L’histoire des Mamanuca se lit à travers des millénaires d’occupations humaines, de voyages maritimes et de rencontres parfois mouvementées avec le reste du monde. Bien avant que ces îles ne deviennent une destination de rêve pour les voyageurs, elles furent le refuge de navigateurs venus de l’ouest du Pacifique. Les recherches archéologiques menées sur Malolo ont révélé des traces d’occupation remontant à environ 1500 av. J.-C., témoignant de l’installation précoce de communautés austronésiennes.

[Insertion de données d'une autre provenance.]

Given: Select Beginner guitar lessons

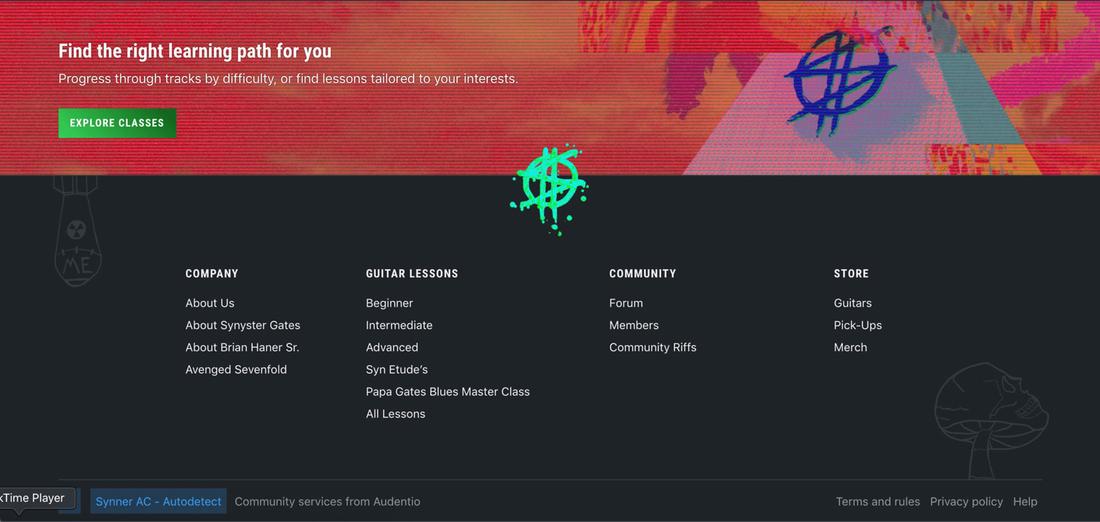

Dans la tradition orale fidjienne, le peuplement de la région est lié à une légende fondatrice. On raconte que de grands canoës de guerre, menés par le chef Lutunasobasoba, auraient accosté sur les côtes fidjiennes il y a plus de 3 000 ans. Les passagers de ces embarcations auraient apporté avec eux non seulement des savoirs de navigation, mais aussi des coutumes, des chants, et une organisation sociale structurée autour des clans et des chefs. Cette vision mythique imprègne encore aujourd’hui la manière dont les habitants envisagent leur lien à la mer et à la terre.
Pendant des siècles, les Mamanuca restent relativement isolées, vivant au rythme des saisons et des échanges limités avec les autres îles fidjiennes. Les récifs et courants alentour dissuadent les intrus, et seules les pirogues traditionnelles relient les communautés entre elles. Ce relatif isolement prend fin à la fin du XVIIIᵉ siècle. En 1789, l’explorateur britannique William Bligh, célèbre pour avoir survécu à la mutinerie du Bounty, traverse l’archipel lors de sa fuite en canot vers Timor. Ses cartes mentionnent la zone sous le nom de Bligh Water, souvenir de ce passage périlleux.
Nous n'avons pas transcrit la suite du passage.